For instance, to find the 95% confidence interval, use confint.

confint(ResamplingDist)

##   name  lower  upper
## 1    b 0.2114 0.2943
## 2    a 2.4933 6.0975


A 95% confidence (when based on normal distribution theory) stretches roughly 2 standard errors in each direction from the estimate.

se <- sd( ~b, data=ResamplingDist )
coef(SpeciesModel)['b'] + c(-1,1) * 2 * se

## [1] 0.2327 0.3171


Alternatively, we could take the middle 95% of the samping distribution as our interval.

qdata(c(0.025,0.975), b, data=ResamplingDist)

##   2.5%  97.5%
## 0.1886 0.2838


### Using the model to make predictions

#### A point estimate

Suppose that we were interested in predicting the number of species in a land with area $$2 \times 10^6$$ km2. This would be an extrapolation, and extrapolations are generally unreliable, but here goes …

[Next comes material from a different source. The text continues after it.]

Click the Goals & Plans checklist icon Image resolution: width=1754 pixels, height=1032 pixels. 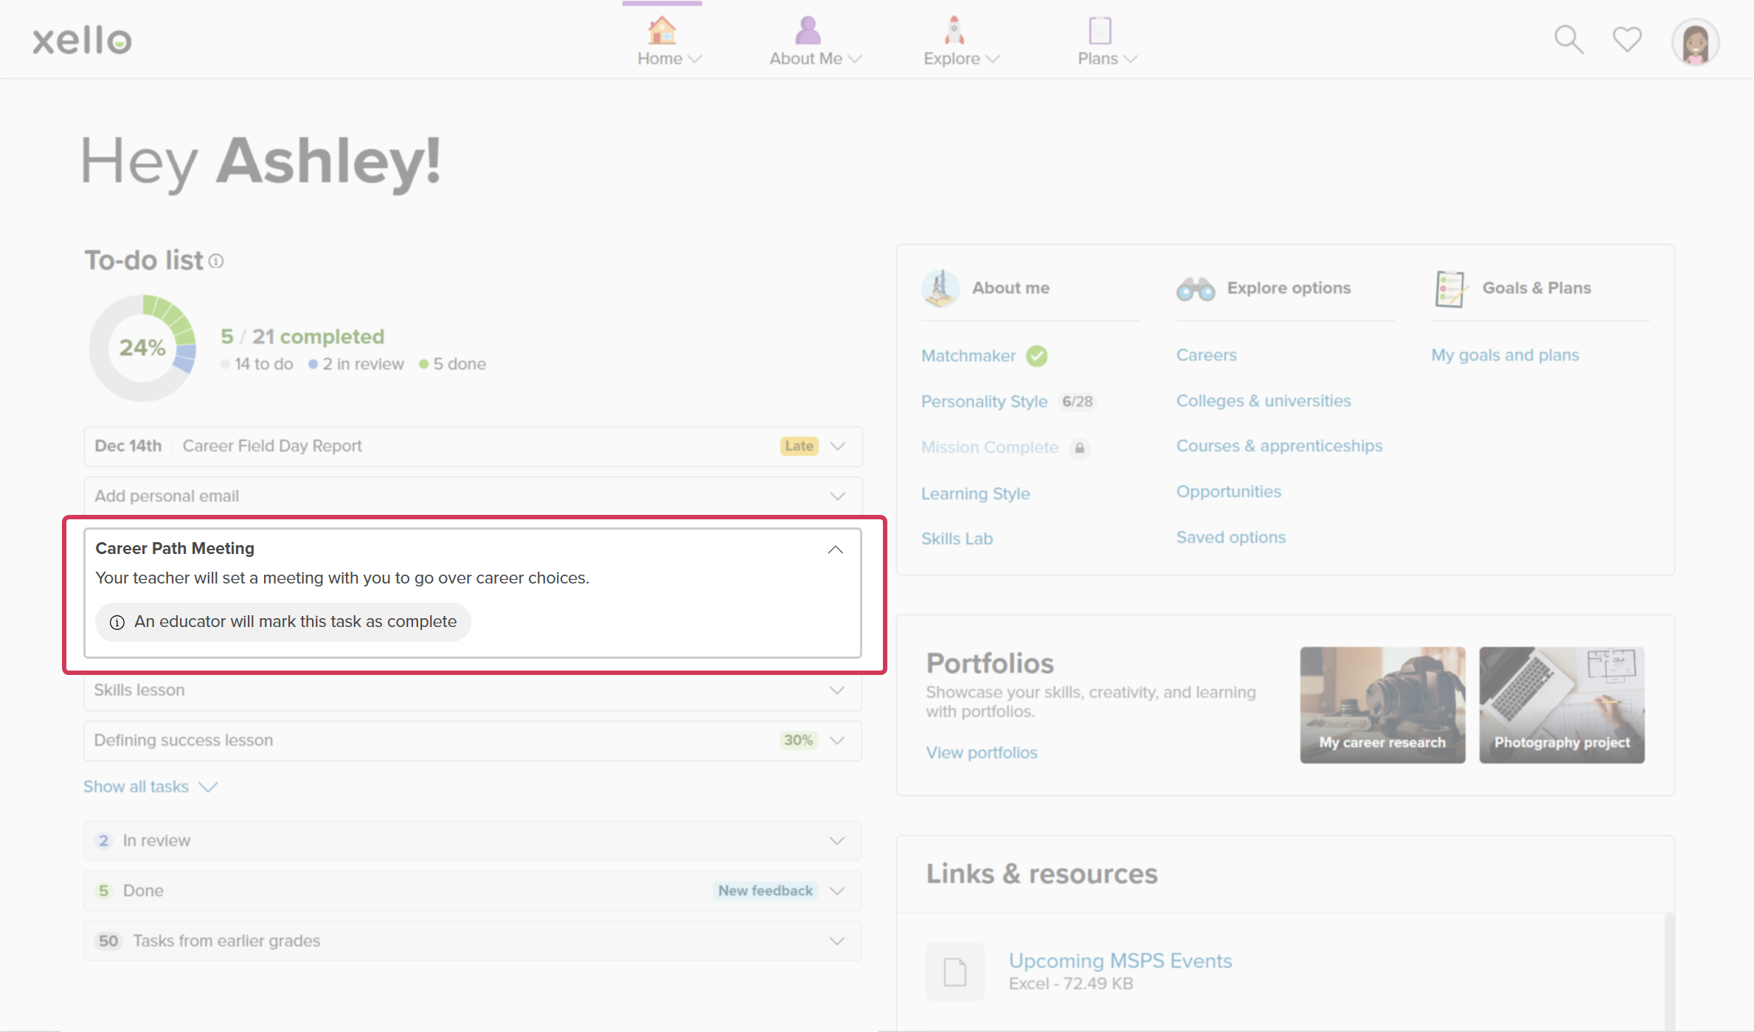[1449, 288]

The procedure is essentially the same as before, but now we compute an estimated response from our model rather that estimated coefficients.

First we do this with our original data to get a point estimate, a single number that is our best guess but does not reveal anything about its precision.

{ SpeciesModel = fitModel( Species ~ a*Area^b,
data=Species,
start=list(b=.5) )
SpeciesModel( Area=2e6 )
}

## [1] 169.8


#### Interval estimates via resampling

Now we would like to get an interval estimate via resampling.

ResamplingDist2 = do(500)*
{ SpeciesModel = fitModel( Species ~ a*Area^b,
data=resample(Species),
start=list(b=.5) )
SpeciesModel(2e6)
}


Now we have a set of 500 resampling realizations.

densityplot( ~ result, data=ResamplingDist2)


To find the 95% confidence interval, use confint.

confint(ResamplingDist2)

##     name lower upper
## 1 result 135.9 198.3